The Festival dei Due Mondi (Festival of the Two Worlds) is an annual summer music and opera festival held each June to early July in Spoleto, Italy, since its founding by composer Gian Carlo Menotti in 1958. It features a vast array of concerts, opera, dance, drama, visual arts and roundtable discussions on science.

The "Two Worlds" in the name of the festival comes from Gian Carlo Menotti's intention to have the worlds of American and European culture facing each other in his event; this concept would then be strengthened by the fact that it was held in conjunction with its "twin", the Spoleto Festival USA held annually in May/June in Charleston, South Carolina. That twinning lasted some 15 years and, after growing disputes between the Menotti family and the board of Spoleto Festival USA, in the early 1990s a separation occurred. Under Menotti's direction in 1986, a third installment in the Spoleto Festival series was held in Melbourne, Australia. Melbourne's Spoleto Festival changed its name to the Melbourne International Festival of the Arts in 1990.

Following Menotti's death in 2007, changes occurred in the administration with the result that the Italian Minister of Cultural Affairs appointed a new Artistic Administrator who continues to run the Festival.

==Changes in administration==
Following Menotti's death in February 2007, the city administrations of Spoleto and Charleston started talks to re-unite the two festivals, which resulted in the Mayor of Spoleto, Massimo Brunini, attending the opening ceremony of Spoleto Festival USA in May 2008.

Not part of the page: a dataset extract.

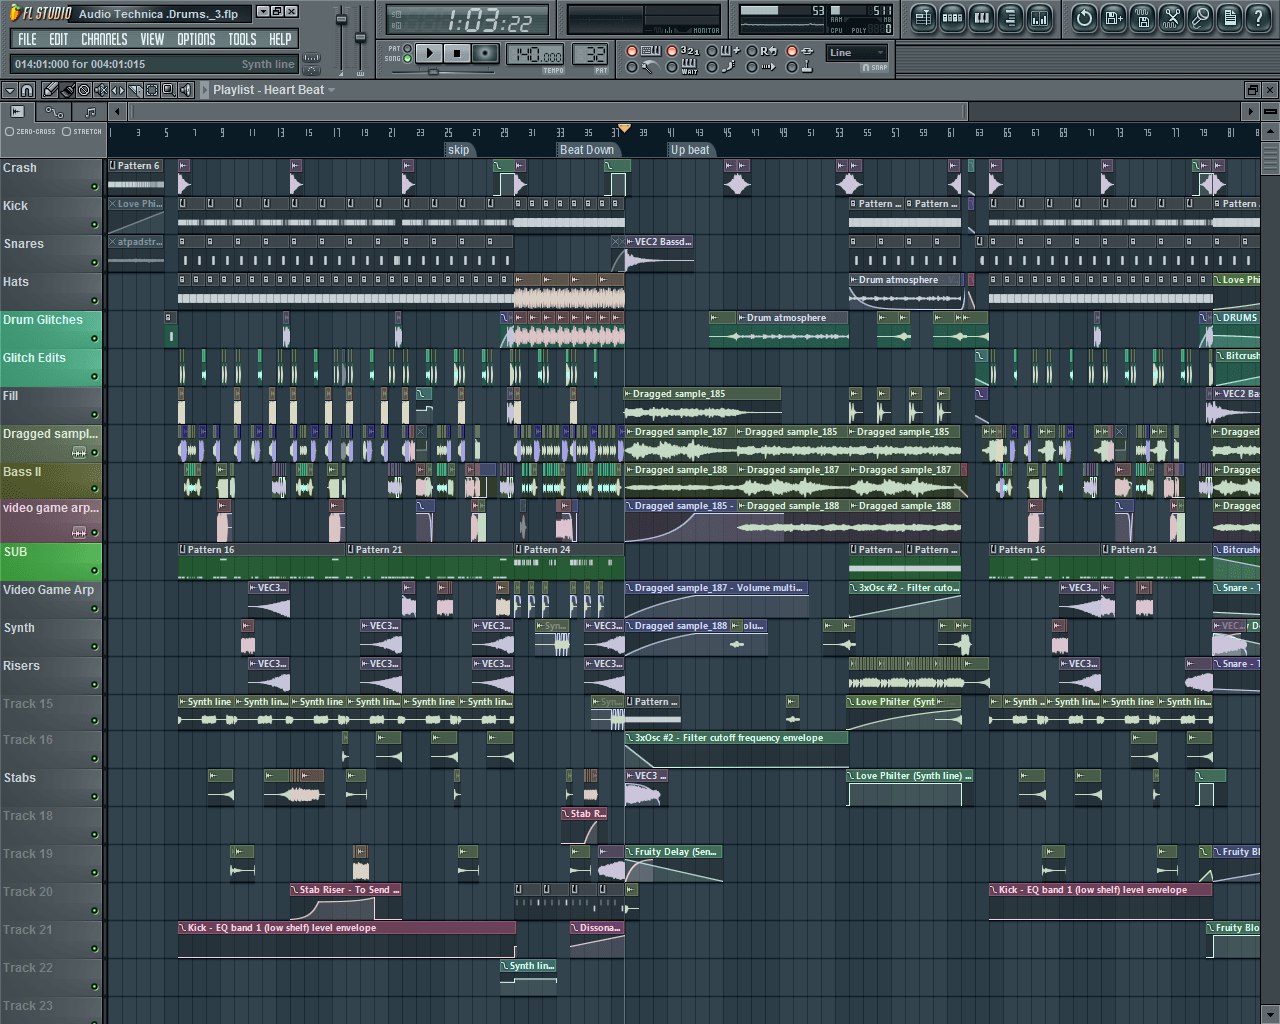Open the Mixer window icon

tap(1040, 17)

However, at the time of the 2007 Festival, the President and Artistic Director was Menotti's adopted son, Francis "Chip" Menotti and, in the fall of 2007, the Italian Minister of Cultural Affairs, Francesco Rutelli—after unsuccessful negotiations with Menotti—removed him from his position and named Giorgio Ferrara new artistic director of the festival. This has resulted in continuing controversy between representatives of the "old" and "new" managements of the Festival, as exemplified by the maintenance of a website critical of the former management, which can be seen below.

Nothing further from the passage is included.